Жаль, бароны неверны, нельзя на них положиться: не так давно ее, путешествовавшую по родине, атаковал целый отряд мятежников. Тогда она спаслась. Но где гарантии на будущее? Никаких. Она вновь еле спасется из ловушки, подстроенной ей «лузиньянцами» 27 марта 1170 г., и то – ценой жизни одного из преданнейших своих придворных, графа Патрика Солсберийского[42]

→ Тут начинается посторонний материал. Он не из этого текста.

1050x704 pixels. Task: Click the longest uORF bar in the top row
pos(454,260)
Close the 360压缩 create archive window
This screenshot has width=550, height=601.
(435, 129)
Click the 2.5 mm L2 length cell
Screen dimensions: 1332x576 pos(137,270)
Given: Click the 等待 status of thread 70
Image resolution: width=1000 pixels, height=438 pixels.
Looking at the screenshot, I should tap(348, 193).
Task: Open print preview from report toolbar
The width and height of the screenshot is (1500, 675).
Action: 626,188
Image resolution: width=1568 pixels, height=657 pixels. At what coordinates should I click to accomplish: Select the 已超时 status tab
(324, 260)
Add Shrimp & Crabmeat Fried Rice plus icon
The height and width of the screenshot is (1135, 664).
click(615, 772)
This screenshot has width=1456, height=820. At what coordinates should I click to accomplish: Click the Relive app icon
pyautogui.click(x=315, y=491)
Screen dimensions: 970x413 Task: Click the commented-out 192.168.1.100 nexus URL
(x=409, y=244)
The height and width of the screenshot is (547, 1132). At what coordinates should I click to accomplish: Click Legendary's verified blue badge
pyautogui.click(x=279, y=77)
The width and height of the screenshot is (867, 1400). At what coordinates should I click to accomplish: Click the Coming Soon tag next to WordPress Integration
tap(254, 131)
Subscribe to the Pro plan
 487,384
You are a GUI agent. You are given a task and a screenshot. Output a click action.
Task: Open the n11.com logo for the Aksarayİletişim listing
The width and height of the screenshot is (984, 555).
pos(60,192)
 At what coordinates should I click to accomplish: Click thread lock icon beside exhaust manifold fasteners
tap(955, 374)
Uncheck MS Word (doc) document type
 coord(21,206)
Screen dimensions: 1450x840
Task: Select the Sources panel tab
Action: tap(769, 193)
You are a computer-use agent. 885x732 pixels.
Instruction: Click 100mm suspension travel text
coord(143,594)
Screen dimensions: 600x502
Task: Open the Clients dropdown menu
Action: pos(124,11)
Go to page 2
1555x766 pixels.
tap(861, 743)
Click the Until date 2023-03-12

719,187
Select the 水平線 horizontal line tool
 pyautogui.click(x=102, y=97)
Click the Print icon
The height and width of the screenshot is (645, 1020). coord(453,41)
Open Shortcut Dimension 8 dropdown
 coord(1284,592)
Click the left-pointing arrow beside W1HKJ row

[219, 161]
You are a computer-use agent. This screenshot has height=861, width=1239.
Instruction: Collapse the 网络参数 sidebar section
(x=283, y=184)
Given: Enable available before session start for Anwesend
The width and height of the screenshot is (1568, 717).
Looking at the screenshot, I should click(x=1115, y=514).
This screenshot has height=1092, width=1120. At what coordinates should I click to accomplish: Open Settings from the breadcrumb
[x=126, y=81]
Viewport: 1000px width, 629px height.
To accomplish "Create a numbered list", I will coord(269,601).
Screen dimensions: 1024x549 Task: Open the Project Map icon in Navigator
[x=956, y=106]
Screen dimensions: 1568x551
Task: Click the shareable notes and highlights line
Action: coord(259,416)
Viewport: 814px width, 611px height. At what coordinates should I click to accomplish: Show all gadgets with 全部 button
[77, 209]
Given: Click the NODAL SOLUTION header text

, обеспечившего бегство королевы на лучшем коне и пораженного предательским ударом в спину (в том же бою отличился его молодой племянник, Уильям Маршал, впоследствии – видный государственный деятель Англии, часто упоминаемый на дальнейших страницах этой книги). С другой стороны, их мятежное настроение вполне можно повернуть против Генриха – и вероятнее всего, возмущение баронов Пуату и Бретани против Генриха в 1168 г. уже явилось некоторой пробой сил его супругой, хотя тут все непросто – король хотел было отправиться в Аквитанию войной, но потом передумал и перепоручил своей супруге представлять его в Аквитании. А вот со внутренними возмущениями… И тут, возможно, у Элеоноры от волнения и восхищения своей собственной сообразительностью, как говорится, «в зобу дыханье сперло». А чем черт не шутит? Не тряхнуть ли стариной? 15 лет брака с Людовиком не могли пройти для него бесследно. Это ж их общая молодость. Какие опасности они вместе делили в Крестовом походе!.. Прошли годы, наверняка они сгладили прошлые обиды… Видимо, Элеонора прекрасно знала тонкие струны души Людовика, и теперь решилась сыграть на них, как на дьявольской арфе. Разумеется, ни о каком возобновлении амурных отношений речи идти не могло: просто королева в разрабатываемой ею стратегеме решила использовать своего бывшего супруга для морального давления на своих баронов, отдавшись под его покровительство, на что бедный романтический филин, далекий от постижения женского легкоэротического плутовства, элементарно попался, когда для этого пришло надлежащее время. Впрочем, французский король и без того продолжал усердно гадить Генриху, постоянно поддерживая тех, кто против него возмущался, будь это шотландские или валлийские горцы, архиепископ Бекет или бретонские и аквитанские бароны.Но оговоримся еще раз – эта реконструкция событий, по сути, так все практически и было на самом деле – но неразрешимым остается вопрос, было ль это все так и задумано еще в 1166 г., или же назрело и лопнуло в 1173–1174 гг. Пока же, для взгляда «снаружи», все шло тихо-мирно (возможно, Матильда – королева-мать – еще и смогла бы спасти брак своего сына, но именно в 1167 г. ее не стало). С 1166 по 1173 гг. Элеонора при своем дворе занималась воспитанием любимого «львенка» и председательствовала в так называемых «судах любви», о чем нам оставил сведения некий Андрей Капеллан в своем сочинении «О пристойной любви», созданном в середине 1180‐х гг.